This is going to be a long process...


From Emily Hogstad
Posted on November 22, 2011 at 4:50 PM
I use that exercise *all the time.* I rarely have a practice session without it. It has done wonders for me for finger independence (and made double-stopped thirds much easier than they would have been otherwise). It is brutal in the beginning though, and if not physically, intellectually. It's like you have to make new connections in your brain or something to keep everything straight. I still can't do the "difficult" setting very well at all because my fourth finger is so short and joints so prone to collapse. After a while it does start to come more naturally though. But now I'm wondering if I'm actually in tune and have a good position. I've gotten to the point where I've done Dounis so so so so many times that I just breeze through it brainlessly, but it might be worth hauling out the mirror and pausing after each finger reset to see if I'm actually in tune, or if all I'm doing is just limbering up my fingers...heh. If it's not one thing, it's another!!! (Or five others! Or ten others!)

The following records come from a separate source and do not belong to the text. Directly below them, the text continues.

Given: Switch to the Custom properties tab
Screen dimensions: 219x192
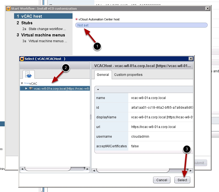Looking at the screenshot, I should coord(128,75).
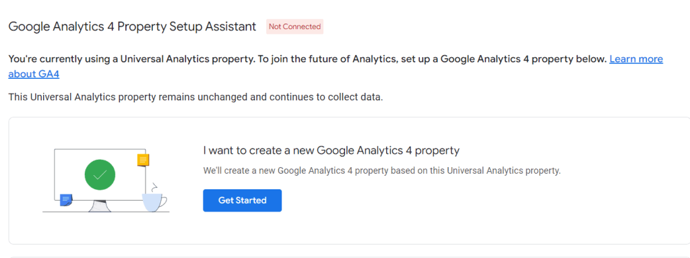Click the 'about GA4' underlined link text
Screen dimensions: 690x258
coord(34,74)
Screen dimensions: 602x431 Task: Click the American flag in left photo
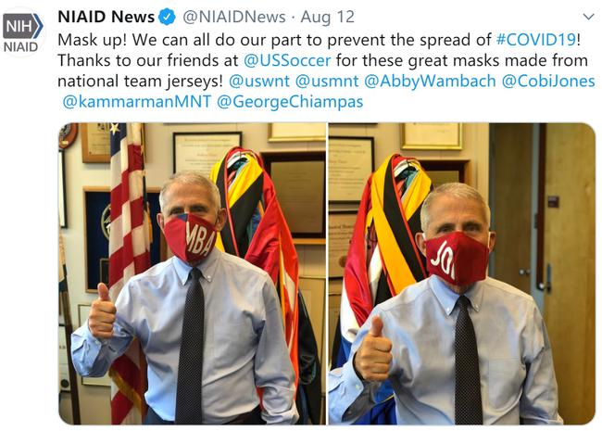[x=129, y=269]
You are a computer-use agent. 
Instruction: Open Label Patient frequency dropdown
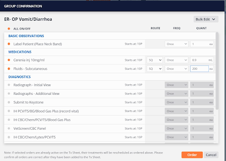click(x=177, y=44)
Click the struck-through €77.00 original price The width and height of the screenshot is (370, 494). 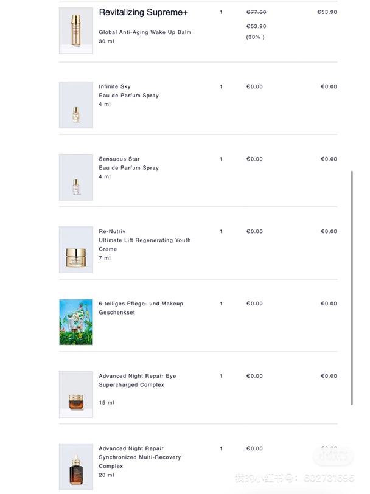click(256, 12)
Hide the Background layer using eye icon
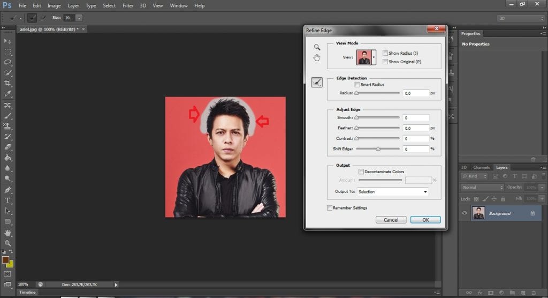The image size is (548, 298). point(465,213)
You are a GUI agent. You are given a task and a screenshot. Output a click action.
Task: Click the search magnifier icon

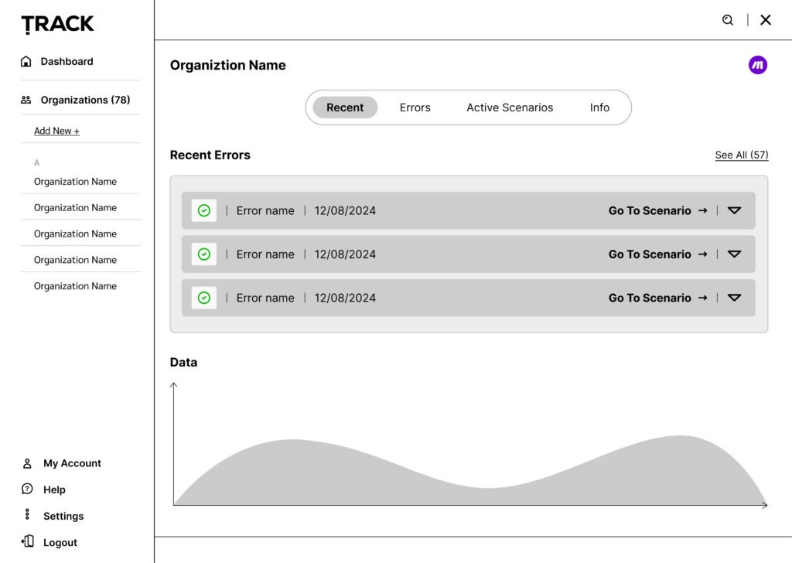click(728, 20)
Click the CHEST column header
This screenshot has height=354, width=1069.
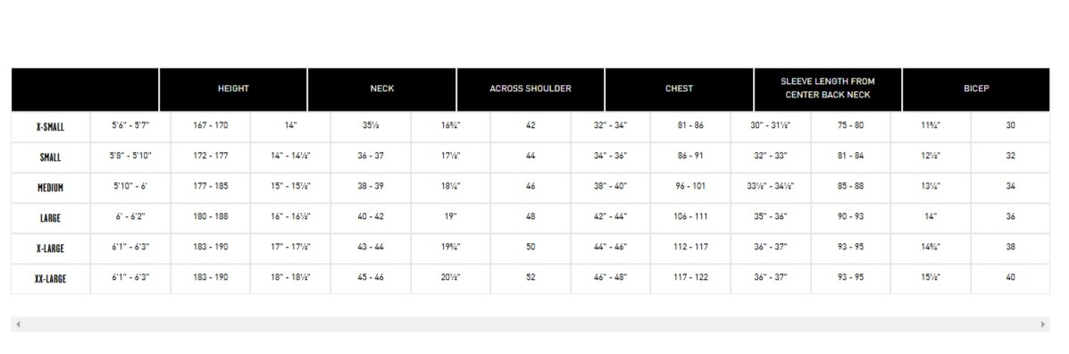[x=679, y=89]
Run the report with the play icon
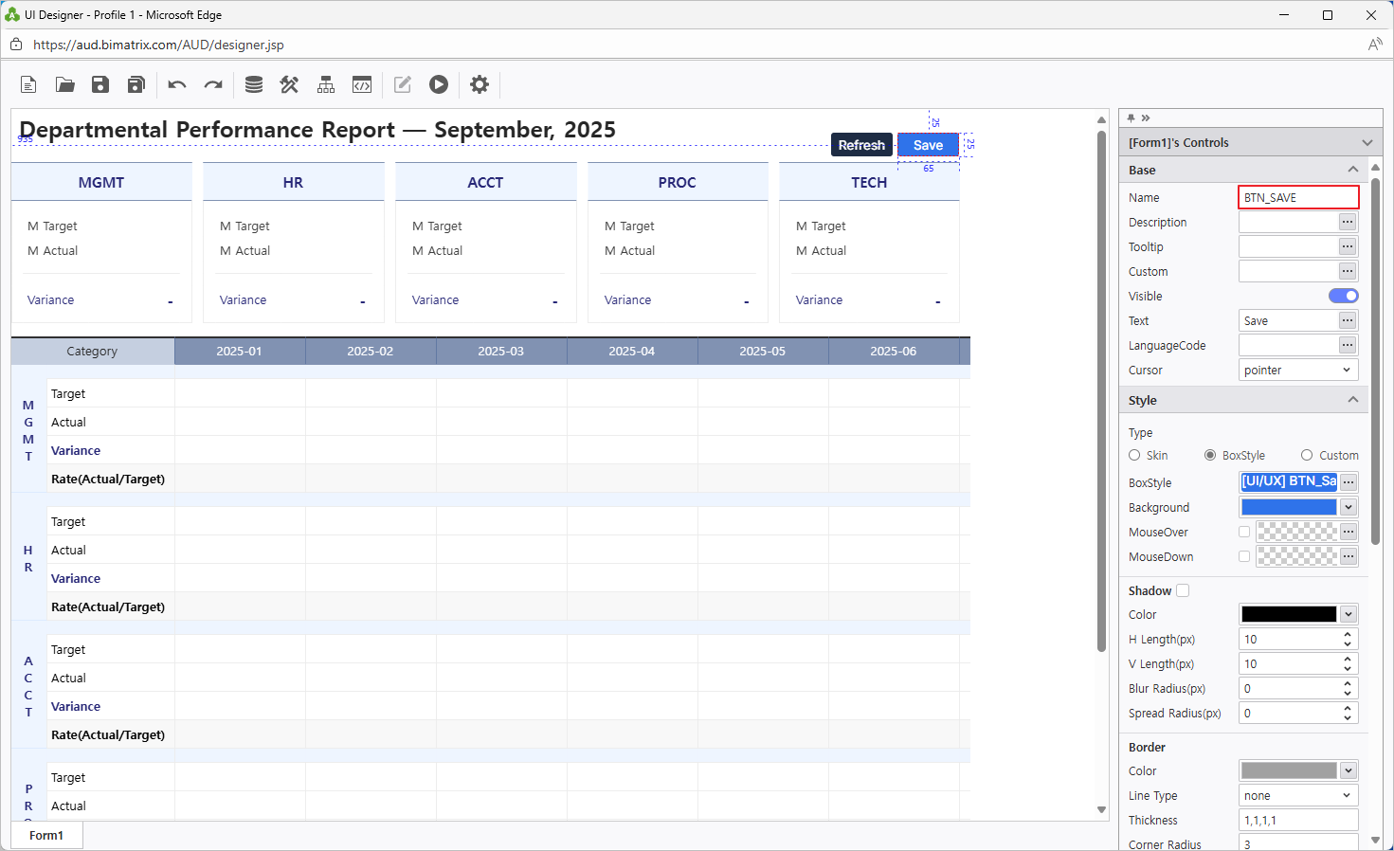The width and height of the screenshot is (1394, 851). click(439, 85)
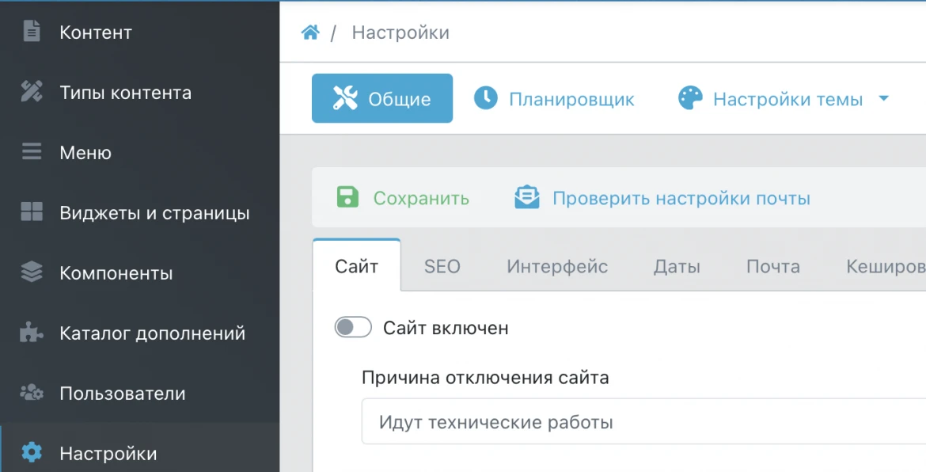Click the gear icon beside Настройки
This screenshot has width=926, height=472.
click(30, 453)
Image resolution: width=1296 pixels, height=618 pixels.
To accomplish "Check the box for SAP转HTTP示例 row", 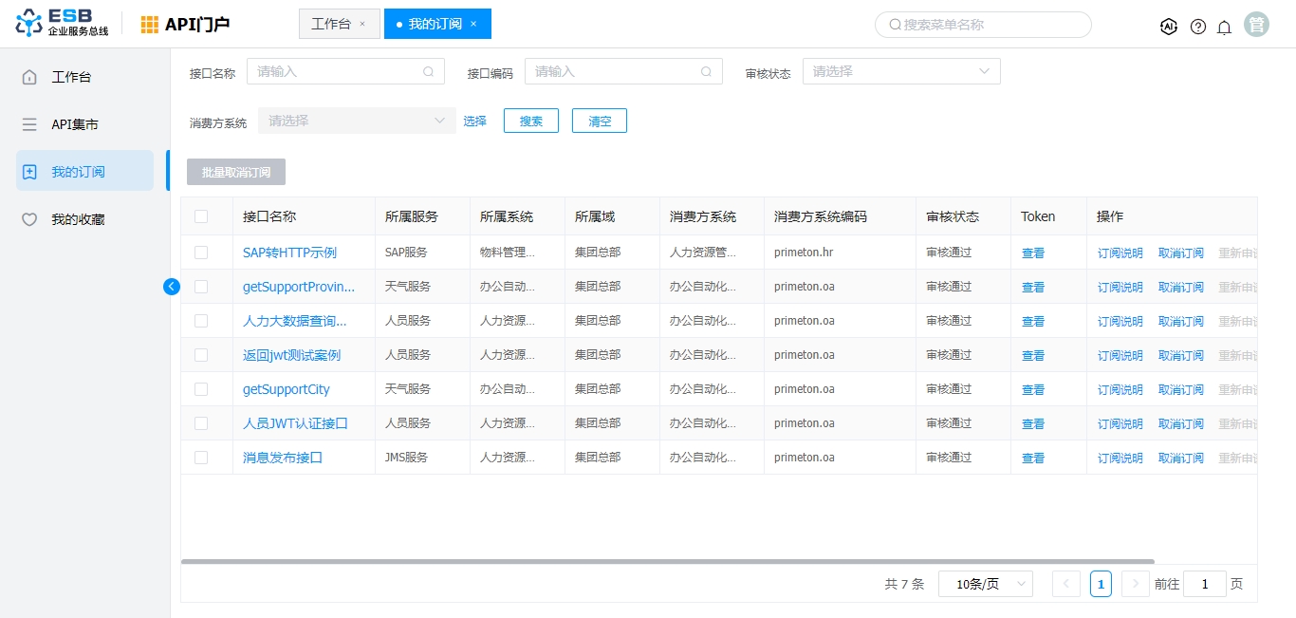I will point(201,253).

I know a ridiculously talented player with a great job who once cheerfully mentioned that s/he'd once taken a summer to work solely on vibrato. That level of devotion to the art impressed me. If super-well-trained full-time performers aren't afraid to admit taking time out to rectify weaknesses in their playing, what excuses do we mortals have?

From Emily Grossman
Posted on November 22, 2011 at 7:53 PM
I gave an entire summer to shifting once. It's totally worth it. I can't wait until this gets easy.

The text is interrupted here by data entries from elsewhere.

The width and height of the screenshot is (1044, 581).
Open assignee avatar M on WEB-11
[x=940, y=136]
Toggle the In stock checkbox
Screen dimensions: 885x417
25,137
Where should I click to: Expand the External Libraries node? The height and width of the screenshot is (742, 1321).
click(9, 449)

I find the "difficult" setting "easier" than the easy setting. When reaching across to the G string with my first finger, my second finger closes in at the base, and the other two fingers are left to fend for themselves. I have difficulty maintaining good form with the pinky on the E.

From enion pelta
Posted on November 22, 2011 at 9:06 PM
Emily, how timely - I have just started revisiting my pinky form, using dounis as a guide, as of yesterday! First exercises had immediate results!
From Corwin Slack
Posted on November 22, 2011 at 9:42 PM
I spent years doing this to no good end because the fundamentals were not there. Until my left hand was fully engaged in holding up the violin and my right hand could coax a real tone out of the violin, the etudes, studies, dozens etc. we're just a waste of time.
From Mendy Smith
Posted on November 23, 2011 at 1:29 AM
going through sort of the same thing with 4th finger extensions... on viola. It is a challenge enough for "normal" 4th finger placement with some finger patterns.
From Emily Grossman
Posted on November 23, 2011 at 9:56 AM
My favorite admonition: forget the existence of the thumb...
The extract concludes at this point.